      Tubularsock thinks they’ll catch on in a big way!

      But most important, YOUR POLITICAL ENDORSEMENT is like a groundswell that may engulf Tubularsock and spiral him into a run for the office of the President of the United States in 2016!

      Now, at this point in time Tubularsock has not thrown his hair hat in the ring but at the correct time Tubularsock will bend to the will of the people!

      Thanks. Liked your input!

      Liked by 1 person

  2. What I can’t figure out is why no one ever stuck a bomb up Dick Cheney’s ass. That seems the most logical solution to this terrorist problem.

    Liked by 1 person

    • tubularsock says:

      OMG, DrB. Tubularsock is on the same page. Perhaps because Dick is such a big ass that a bomb that size would be too heavy to carry. Thanks for your intellectual insights. Great minds in the sewer can come up with a lot of shit!

      Liked by 1 person

  3. “An approach needs to be expensive, wasteful, and secret because that is the only way the public will believe they are safe.”

━━━━━━

## Problem set:
- 1) In the comment thread, copy everything from "But most important, YOUR" down to "of the people!", replacing "2016" with "2020".
- 2) The quotation at the end of the comment thread says an approach needs to be certain things. List all of them.

━━━━━━

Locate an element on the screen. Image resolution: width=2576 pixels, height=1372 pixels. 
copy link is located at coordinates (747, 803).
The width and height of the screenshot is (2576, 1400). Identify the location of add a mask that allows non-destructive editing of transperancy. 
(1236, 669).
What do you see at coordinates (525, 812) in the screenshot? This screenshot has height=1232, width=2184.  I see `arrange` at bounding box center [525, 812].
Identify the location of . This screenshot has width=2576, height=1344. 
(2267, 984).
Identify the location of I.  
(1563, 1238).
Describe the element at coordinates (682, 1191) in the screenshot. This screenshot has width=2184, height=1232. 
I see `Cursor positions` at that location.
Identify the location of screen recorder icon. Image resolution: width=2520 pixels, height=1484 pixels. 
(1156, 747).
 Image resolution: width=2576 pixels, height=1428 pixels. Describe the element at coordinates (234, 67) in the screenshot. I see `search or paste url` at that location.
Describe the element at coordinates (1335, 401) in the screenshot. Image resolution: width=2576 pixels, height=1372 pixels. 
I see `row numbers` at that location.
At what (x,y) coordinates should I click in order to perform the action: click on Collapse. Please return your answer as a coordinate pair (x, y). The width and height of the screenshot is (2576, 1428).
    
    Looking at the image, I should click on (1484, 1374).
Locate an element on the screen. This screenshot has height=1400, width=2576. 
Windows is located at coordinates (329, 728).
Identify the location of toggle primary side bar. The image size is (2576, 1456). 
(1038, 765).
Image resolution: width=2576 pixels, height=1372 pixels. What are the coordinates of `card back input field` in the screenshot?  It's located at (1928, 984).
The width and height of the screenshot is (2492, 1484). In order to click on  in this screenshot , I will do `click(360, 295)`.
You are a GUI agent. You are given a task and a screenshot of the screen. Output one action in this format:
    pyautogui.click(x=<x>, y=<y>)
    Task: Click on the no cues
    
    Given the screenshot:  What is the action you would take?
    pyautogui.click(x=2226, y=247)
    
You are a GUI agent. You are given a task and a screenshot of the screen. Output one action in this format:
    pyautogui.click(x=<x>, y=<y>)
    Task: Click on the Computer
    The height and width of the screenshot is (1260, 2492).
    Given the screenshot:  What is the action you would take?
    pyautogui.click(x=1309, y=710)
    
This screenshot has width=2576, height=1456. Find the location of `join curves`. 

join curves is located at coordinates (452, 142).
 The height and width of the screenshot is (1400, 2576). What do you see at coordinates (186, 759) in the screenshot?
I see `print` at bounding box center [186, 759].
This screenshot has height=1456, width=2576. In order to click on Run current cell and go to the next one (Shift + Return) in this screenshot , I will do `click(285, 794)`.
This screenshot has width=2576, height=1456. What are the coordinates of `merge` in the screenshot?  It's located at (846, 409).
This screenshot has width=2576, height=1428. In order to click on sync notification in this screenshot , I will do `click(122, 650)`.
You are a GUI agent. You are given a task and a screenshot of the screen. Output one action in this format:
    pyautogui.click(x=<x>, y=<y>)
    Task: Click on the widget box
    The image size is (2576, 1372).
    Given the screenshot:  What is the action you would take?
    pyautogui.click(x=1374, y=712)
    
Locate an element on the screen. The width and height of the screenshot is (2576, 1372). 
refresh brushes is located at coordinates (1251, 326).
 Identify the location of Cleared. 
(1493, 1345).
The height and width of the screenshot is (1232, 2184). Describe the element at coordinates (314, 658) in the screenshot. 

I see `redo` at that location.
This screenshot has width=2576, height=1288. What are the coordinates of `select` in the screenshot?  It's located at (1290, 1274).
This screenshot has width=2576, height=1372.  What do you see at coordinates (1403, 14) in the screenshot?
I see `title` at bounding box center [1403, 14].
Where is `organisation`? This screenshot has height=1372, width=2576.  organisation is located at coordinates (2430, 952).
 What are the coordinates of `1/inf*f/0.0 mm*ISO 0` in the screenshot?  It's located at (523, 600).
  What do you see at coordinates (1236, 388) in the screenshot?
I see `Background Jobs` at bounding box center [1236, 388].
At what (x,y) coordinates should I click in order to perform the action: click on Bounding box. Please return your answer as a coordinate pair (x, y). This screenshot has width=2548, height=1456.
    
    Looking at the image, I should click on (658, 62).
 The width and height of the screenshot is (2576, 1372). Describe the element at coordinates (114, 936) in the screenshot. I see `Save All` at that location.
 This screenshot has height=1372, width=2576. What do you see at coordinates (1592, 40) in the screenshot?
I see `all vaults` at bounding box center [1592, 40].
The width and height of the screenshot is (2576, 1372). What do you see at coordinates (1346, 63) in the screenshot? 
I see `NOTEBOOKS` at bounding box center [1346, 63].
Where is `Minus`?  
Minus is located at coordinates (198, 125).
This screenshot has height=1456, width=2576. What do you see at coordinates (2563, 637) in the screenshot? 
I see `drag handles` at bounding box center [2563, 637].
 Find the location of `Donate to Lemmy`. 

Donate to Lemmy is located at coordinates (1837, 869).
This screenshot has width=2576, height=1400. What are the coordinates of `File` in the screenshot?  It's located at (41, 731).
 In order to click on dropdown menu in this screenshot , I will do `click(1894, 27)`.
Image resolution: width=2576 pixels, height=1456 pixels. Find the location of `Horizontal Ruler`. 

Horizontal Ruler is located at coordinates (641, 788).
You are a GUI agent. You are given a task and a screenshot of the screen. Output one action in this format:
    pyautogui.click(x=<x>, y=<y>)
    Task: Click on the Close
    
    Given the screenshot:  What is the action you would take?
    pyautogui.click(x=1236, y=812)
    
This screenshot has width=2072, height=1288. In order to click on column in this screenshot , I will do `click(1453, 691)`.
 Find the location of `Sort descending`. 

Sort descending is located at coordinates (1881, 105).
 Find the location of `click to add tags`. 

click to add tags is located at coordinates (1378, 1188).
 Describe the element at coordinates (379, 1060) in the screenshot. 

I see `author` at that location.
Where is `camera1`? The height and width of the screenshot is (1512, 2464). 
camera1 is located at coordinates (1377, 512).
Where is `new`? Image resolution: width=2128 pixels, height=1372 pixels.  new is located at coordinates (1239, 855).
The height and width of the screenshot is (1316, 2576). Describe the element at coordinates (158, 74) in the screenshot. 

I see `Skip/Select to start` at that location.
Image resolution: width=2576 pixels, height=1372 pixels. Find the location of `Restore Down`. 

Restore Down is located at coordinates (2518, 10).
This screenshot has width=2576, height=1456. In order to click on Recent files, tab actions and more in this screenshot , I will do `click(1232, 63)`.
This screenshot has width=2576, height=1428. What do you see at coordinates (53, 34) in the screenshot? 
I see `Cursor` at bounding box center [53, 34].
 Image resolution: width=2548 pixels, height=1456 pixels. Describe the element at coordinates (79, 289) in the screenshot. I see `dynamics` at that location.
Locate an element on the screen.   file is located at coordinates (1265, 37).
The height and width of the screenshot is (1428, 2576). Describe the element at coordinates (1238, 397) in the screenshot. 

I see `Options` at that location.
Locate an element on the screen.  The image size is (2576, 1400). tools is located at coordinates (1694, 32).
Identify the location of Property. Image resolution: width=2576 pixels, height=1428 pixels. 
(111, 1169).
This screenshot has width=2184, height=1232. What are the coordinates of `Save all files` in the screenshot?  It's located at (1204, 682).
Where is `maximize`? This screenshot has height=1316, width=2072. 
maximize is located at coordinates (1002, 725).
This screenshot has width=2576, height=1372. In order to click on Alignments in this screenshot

━━━━━━

## Exercise responses:
- 1)
But most important, YOUR POLITICAL ENDORSEMENT is like a groundswell that may engulf Tubularsock and spiral him into a run for the office of the President of the United States in 2020!

      Now, at this point in time Tubularsock has not thrown his hair hat in the ring but at the correct time Tubularsock will bend to the will of the people!

- 2) expensive, wasteful, secret